En présence de M. Gilles-Christian Sadi, Préfet du Nyong-et-So’o, cette deuxième phase s’est décliné en une journée sportive, ludique et éducative au bénéfice d’une centaine d’enfants vulnérables âgés de 3 à 18 ans dans la ville de Mbalmayo avec la participation active des parents, proches et une vingtaine de salariés bénévoles d’Orange Cameroun aux cotés des personnels de SOS Village d’Enfants Cameroun.

Le partenariat entre la Fondation Orange Cameroun et l’ONG SOS Village d’Enfants Cameroun a, le temps de cette journée riche en activités sportives et en ateliers éducatifs, d’échanges et de partage d’expériences, permis de mettre en lumière l’importance de l’éducation numérique. « Il s’agit de faire vivre à nos tout-petits des expériences impactantes des nouveaux outils numériques tout en encouragent les bonnes pratiques dans ce vaste univers », a déclaré M. le Préfet, dont le message résonne comme un appel à l’action, invitant parents et enfants à s’engager ensemble pour un usage réfléchi des outils digitaux.

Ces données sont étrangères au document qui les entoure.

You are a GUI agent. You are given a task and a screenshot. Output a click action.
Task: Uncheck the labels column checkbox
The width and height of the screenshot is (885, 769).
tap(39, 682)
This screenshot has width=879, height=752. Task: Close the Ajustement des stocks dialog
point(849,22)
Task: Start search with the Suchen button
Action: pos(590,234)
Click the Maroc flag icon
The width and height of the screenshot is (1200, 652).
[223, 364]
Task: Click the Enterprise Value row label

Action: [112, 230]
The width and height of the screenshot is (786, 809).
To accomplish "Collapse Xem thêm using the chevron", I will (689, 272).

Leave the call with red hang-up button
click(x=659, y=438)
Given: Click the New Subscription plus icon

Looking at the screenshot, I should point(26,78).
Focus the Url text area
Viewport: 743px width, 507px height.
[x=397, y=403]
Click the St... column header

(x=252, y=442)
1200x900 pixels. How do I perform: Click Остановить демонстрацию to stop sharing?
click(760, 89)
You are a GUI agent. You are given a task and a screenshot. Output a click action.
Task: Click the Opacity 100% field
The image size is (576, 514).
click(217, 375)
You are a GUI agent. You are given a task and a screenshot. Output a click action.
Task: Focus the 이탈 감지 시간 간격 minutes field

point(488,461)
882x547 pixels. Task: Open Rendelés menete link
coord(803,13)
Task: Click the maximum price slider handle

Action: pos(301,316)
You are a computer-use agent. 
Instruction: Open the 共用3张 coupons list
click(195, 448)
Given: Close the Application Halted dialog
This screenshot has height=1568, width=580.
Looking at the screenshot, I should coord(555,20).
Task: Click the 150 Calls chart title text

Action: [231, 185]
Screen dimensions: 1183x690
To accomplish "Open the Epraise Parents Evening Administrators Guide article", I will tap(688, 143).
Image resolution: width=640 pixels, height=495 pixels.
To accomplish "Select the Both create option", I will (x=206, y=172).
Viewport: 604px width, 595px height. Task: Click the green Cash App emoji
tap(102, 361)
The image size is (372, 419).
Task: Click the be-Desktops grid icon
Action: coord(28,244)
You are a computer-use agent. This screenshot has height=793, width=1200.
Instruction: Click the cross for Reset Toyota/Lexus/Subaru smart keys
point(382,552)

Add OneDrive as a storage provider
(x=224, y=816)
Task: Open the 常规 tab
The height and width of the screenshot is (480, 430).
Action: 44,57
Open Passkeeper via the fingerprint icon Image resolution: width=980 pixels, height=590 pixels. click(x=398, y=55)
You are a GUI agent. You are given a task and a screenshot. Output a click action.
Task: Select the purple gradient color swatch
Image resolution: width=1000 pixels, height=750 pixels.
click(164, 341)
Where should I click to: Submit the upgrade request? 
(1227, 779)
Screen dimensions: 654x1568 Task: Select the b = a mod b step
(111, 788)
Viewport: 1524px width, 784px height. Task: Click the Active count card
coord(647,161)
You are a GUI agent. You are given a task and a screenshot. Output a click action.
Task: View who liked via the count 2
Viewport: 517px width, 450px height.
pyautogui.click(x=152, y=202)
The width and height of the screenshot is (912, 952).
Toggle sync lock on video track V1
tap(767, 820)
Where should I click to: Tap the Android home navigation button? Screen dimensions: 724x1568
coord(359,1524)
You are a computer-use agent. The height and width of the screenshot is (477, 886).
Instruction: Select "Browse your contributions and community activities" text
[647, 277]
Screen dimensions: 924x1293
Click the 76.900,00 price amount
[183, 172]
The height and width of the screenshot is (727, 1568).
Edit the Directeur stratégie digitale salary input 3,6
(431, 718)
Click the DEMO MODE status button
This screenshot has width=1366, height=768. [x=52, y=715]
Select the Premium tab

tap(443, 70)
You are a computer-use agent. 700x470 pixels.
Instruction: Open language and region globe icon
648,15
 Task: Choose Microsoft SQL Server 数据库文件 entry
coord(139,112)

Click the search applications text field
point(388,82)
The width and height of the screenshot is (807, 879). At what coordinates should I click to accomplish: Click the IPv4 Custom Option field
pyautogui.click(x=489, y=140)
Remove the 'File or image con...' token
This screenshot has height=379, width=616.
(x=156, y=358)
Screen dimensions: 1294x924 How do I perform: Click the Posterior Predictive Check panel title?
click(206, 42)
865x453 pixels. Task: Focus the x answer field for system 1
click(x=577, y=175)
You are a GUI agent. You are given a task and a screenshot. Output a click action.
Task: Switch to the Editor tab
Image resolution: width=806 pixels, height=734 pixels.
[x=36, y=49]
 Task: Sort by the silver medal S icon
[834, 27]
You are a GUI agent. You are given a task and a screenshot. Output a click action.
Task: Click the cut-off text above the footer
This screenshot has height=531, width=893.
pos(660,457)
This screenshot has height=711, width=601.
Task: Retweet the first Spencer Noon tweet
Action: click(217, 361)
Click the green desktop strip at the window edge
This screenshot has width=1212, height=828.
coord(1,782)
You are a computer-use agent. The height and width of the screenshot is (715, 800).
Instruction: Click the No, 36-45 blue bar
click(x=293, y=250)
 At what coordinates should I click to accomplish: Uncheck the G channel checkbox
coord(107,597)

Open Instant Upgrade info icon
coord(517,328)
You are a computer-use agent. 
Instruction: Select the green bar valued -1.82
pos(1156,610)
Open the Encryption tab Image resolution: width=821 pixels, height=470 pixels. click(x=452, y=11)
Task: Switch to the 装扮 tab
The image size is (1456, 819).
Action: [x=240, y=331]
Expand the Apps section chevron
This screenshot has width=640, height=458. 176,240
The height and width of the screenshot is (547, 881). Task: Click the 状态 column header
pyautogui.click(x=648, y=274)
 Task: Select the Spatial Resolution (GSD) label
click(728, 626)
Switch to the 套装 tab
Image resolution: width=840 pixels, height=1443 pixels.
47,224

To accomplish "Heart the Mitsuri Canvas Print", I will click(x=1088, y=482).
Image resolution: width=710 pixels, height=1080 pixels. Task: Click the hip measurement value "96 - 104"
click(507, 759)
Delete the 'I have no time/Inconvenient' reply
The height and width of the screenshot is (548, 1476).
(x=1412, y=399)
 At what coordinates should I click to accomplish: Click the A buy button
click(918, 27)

Le ALL Connected Challenge se fixe pour ambition de s’attaquer à des problématiques telles que le cyberharcèlement, l’accès à des contenus inappropriés et la question de l’addiction aux écrans. En traitant ces sujets lors d’ateliers interactifs et de discussions animées, l’événement qui a drainé quelques 400 personnes dont près de 250 enfants et 145 athlètes, a édifié l’ensemble des participants et éveillé les consciences sur les dangers potentiels qui guettent les jeunes en ligne. Le public nombreux a ainsi pu découvrir les droits des enfants en matière de protection numérique, ainsi que les politiques mises en place pour leur garantir un environnement sûr.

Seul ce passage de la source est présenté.